[Items from a data source]
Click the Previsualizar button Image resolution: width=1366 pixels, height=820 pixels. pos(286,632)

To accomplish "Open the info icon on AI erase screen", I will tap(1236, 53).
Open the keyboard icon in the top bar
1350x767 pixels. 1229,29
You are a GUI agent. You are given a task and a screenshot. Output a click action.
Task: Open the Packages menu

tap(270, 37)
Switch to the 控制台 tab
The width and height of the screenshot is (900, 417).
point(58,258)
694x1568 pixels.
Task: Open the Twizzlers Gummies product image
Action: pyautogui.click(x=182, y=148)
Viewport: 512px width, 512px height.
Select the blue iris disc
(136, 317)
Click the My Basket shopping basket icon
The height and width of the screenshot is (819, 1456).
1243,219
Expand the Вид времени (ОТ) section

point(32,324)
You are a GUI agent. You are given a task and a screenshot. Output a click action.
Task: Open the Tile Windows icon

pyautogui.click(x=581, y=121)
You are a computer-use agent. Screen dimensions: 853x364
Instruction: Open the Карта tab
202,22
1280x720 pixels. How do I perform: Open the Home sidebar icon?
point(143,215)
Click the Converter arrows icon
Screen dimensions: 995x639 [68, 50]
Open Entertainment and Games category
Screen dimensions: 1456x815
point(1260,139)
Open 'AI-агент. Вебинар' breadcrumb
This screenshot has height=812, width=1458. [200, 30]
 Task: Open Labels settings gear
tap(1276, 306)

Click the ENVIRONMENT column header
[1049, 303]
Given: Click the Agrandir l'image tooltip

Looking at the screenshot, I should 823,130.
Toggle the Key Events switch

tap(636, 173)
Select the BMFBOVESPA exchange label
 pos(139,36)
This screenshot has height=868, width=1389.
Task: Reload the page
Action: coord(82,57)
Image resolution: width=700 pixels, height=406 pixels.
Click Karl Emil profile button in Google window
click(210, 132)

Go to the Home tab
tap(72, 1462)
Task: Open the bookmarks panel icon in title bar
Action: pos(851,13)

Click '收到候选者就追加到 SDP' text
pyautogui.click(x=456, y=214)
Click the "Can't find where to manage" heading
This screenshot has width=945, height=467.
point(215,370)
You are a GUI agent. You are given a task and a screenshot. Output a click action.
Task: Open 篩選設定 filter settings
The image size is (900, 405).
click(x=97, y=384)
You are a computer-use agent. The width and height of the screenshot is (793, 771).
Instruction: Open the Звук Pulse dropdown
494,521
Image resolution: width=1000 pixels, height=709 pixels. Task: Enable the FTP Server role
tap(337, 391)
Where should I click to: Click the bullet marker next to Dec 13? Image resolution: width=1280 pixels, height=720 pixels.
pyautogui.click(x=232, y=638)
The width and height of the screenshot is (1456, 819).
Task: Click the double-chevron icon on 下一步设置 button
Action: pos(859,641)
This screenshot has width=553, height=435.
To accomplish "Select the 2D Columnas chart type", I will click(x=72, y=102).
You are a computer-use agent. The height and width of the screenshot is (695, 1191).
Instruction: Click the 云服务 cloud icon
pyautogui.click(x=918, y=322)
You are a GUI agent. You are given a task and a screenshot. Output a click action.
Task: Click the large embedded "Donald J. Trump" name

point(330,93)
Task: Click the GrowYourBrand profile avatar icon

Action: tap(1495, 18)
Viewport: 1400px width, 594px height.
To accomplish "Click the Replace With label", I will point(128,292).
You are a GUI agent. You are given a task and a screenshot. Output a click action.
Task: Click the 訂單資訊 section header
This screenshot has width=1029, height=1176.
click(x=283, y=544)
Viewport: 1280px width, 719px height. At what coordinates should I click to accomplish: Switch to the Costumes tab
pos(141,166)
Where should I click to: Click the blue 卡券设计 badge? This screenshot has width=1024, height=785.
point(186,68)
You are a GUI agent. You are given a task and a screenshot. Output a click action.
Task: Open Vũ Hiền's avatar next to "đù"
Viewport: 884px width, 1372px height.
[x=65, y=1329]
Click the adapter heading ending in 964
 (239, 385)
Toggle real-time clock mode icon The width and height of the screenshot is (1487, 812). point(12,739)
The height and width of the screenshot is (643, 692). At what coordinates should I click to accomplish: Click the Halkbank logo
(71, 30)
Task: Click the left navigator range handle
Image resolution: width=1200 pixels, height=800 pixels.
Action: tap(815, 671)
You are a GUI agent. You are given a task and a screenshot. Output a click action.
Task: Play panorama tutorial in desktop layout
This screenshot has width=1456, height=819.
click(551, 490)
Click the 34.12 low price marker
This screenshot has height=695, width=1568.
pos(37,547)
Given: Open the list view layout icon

= Requirement =
Please return the stretch of the listing from the line that contains "Select the BMFBOVESPA exchange label" through the line that contains "click(x=97, y=384)", copying those lines exactly as they appear.

= Written solution =
Select the BMFBOVESPA exchange label
 pos(139,36)
This screenshot has height=868, width=1389.
Task: Reload the page
Action: coord(82,57)
Image resolution: width=700 pixels, height=406 pixels.
Click Karl Emil profile button in Google window
click(210, 132)

Go to the Home tab
tap(72, 1462)
Task: Open the bookmarks panel icon in title bar
Action: pos(851,13)

Click '收到候选者就追加到 SDP' text
pyautogui.click(x=456, y=214)
Click the "Can't find where to manage" heading
This screenshot has width=945, height=467.
point(215,370)
You are a GUI agent. You are given a task and a screenshot. Output a click action.
Task: Open 篩選設定 filter settings
The image size is (900, 405).
click(x=97, y=384)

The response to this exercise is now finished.